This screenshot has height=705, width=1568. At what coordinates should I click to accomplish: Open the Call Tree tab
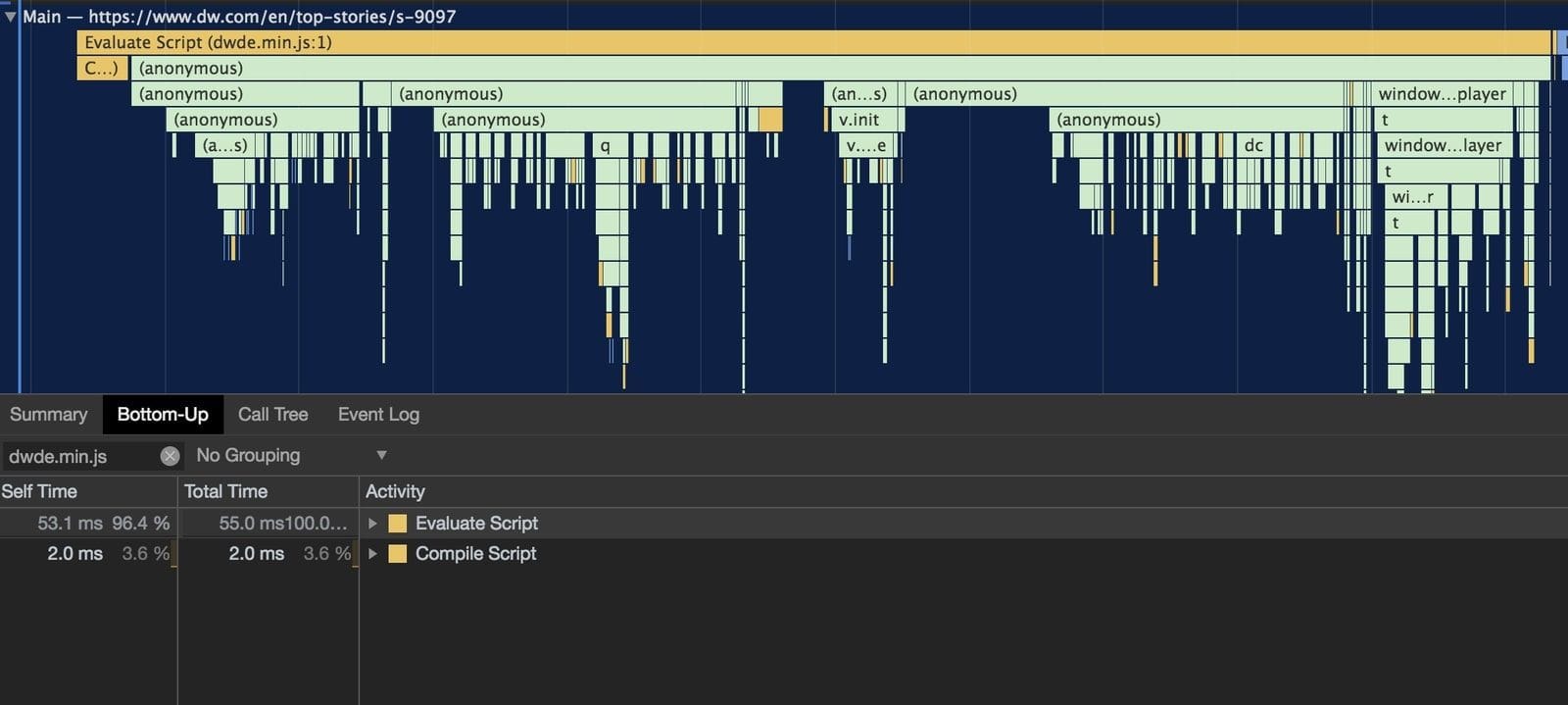(272, 415)
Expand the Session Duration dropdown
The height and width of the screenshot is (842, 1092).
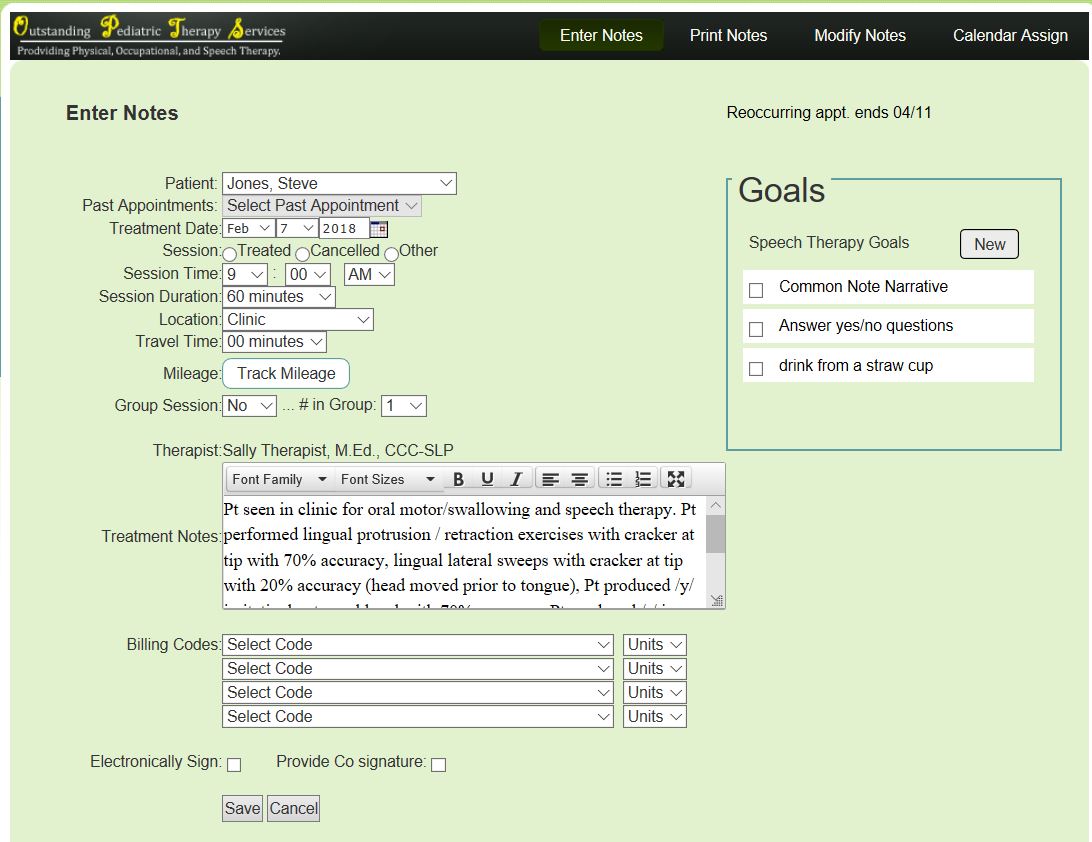(x=279, y=297)
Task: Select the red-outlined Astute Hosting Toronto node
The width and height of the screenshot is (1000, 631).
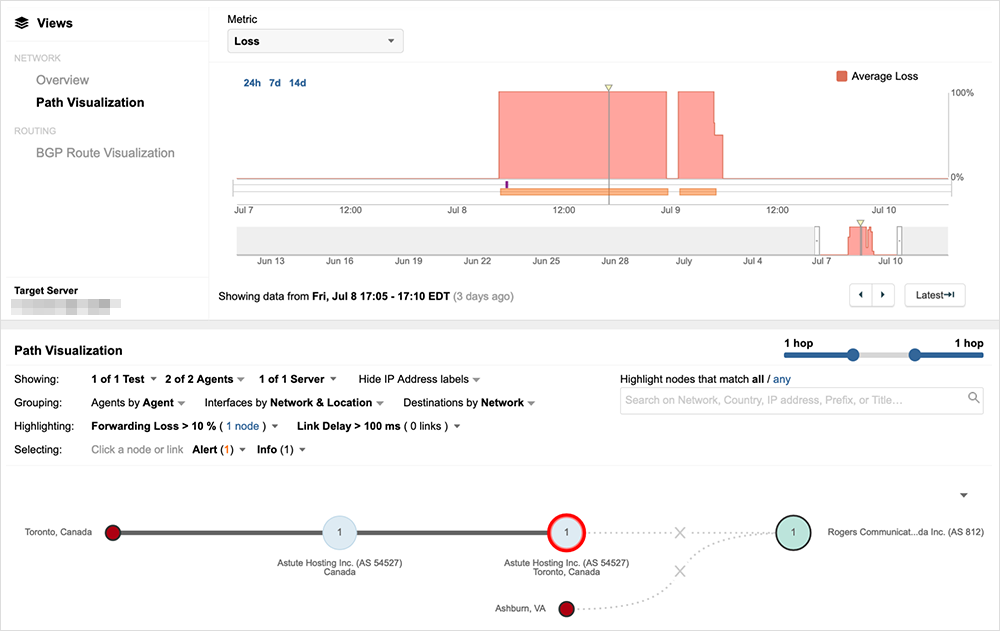Action: (x=566, y=532)

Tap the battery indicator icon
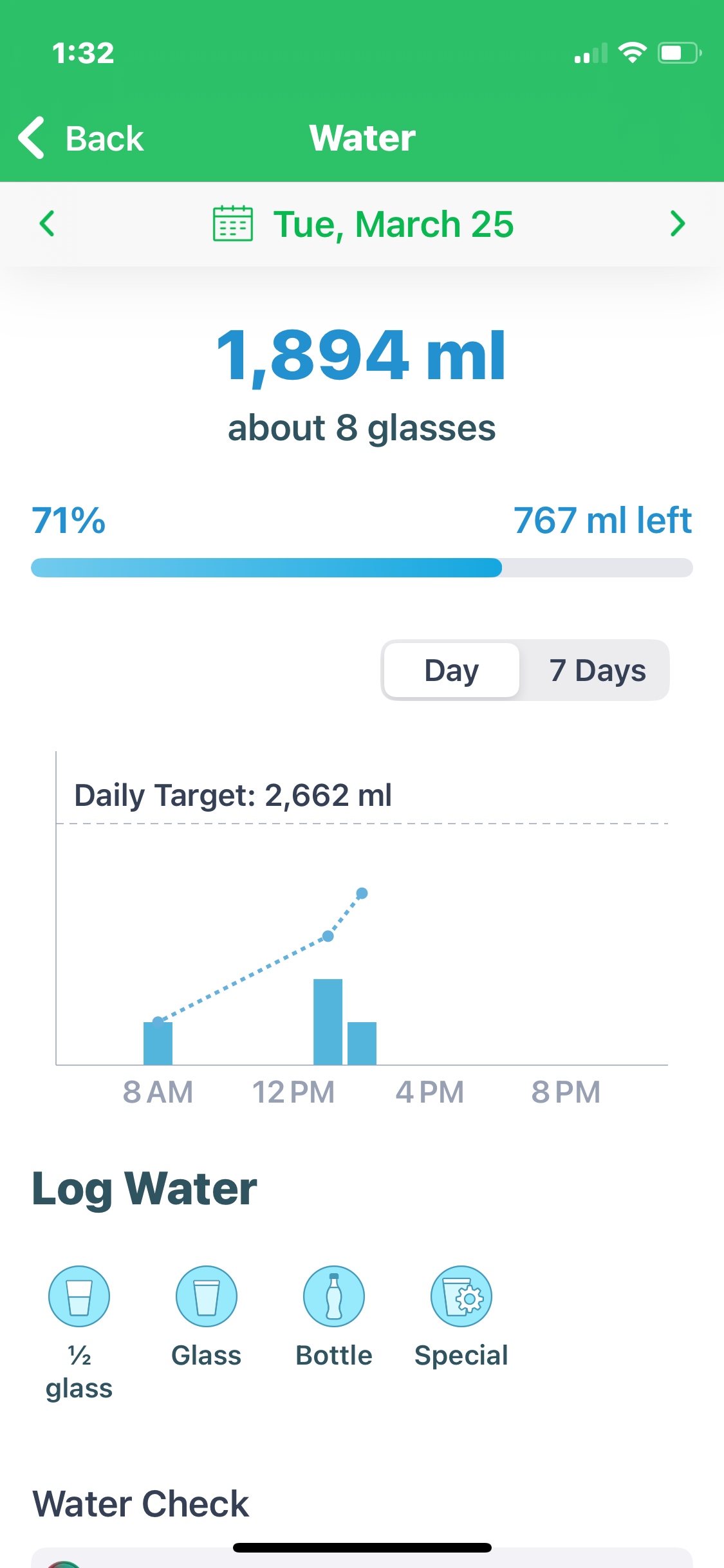click(x=679, y=53)
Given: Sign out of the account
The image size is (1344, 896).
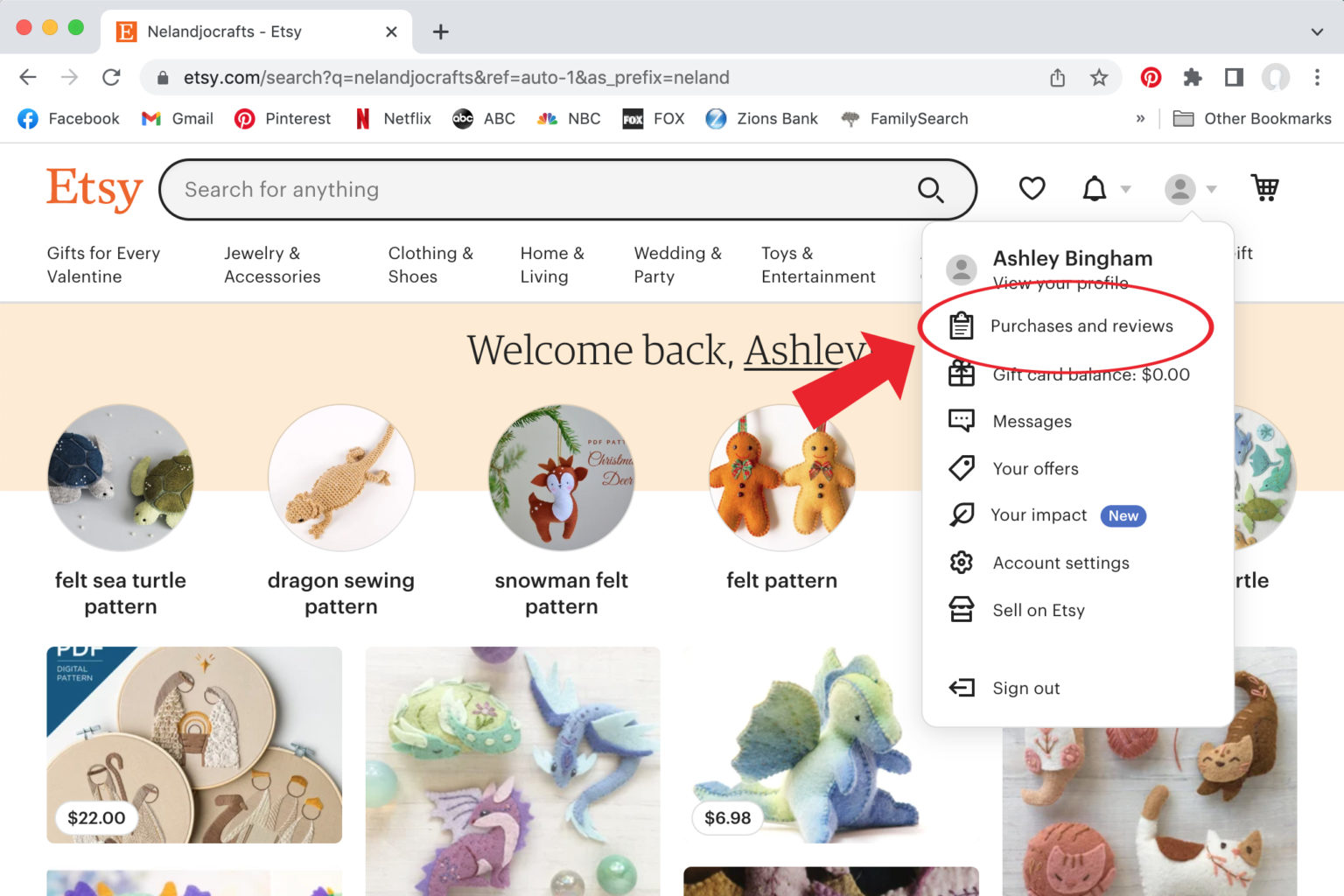Looking at the screenshot, I should [1026, 688].
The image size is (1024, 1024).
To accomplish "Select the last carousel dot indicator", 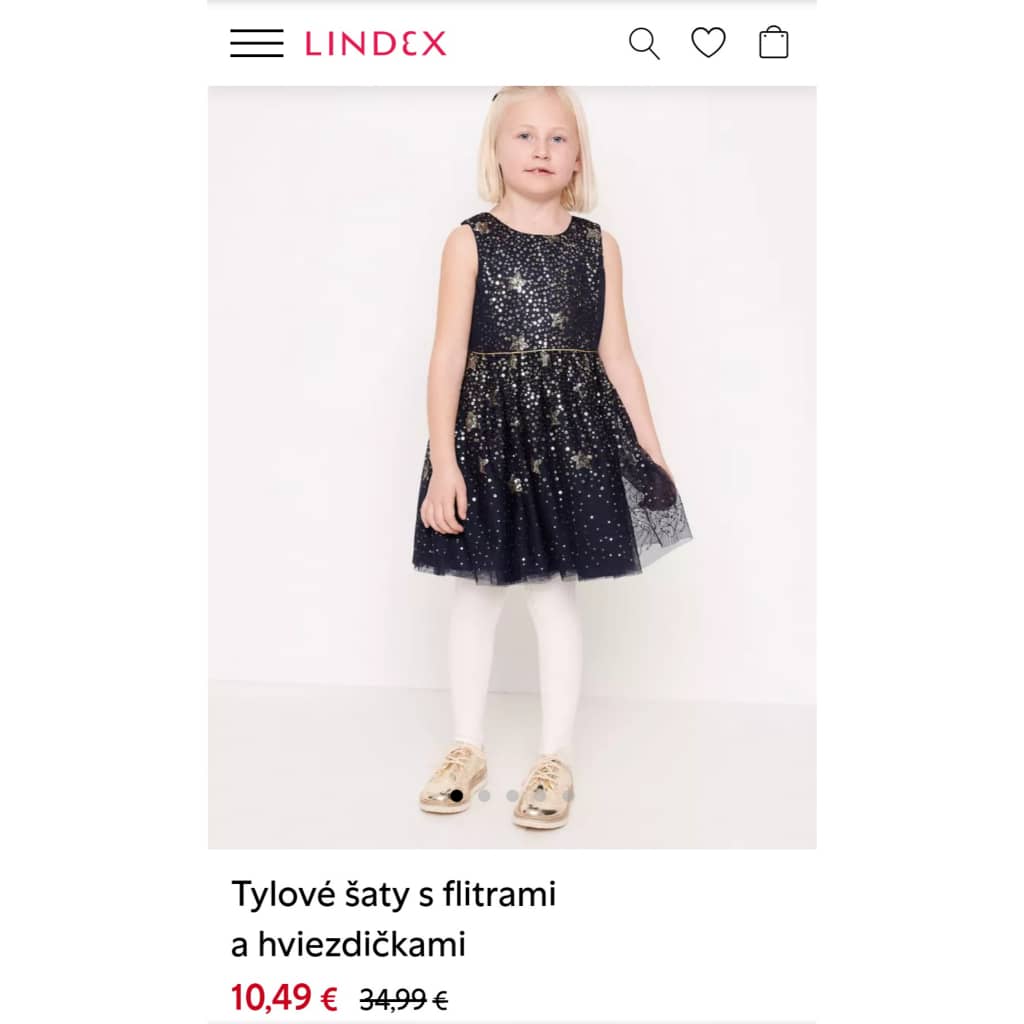I will point(568,795).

## Problem requirements
I'd like the lines above repeated exactly, from the one that contains "The width and" through the one that contains "The image size is (1024, 1024).", with no pictures.

## Problem solution
The width and height of the screenshot is (1000, 631).
Action: (x=566, y=532)

Tap the battery indicator icon
click(x=679, y=53)
Given: Sign out of the account
The image size is (1344, 896).
Looking at the screenshot, I should [1026, 688].
The image size is (1024, 1024).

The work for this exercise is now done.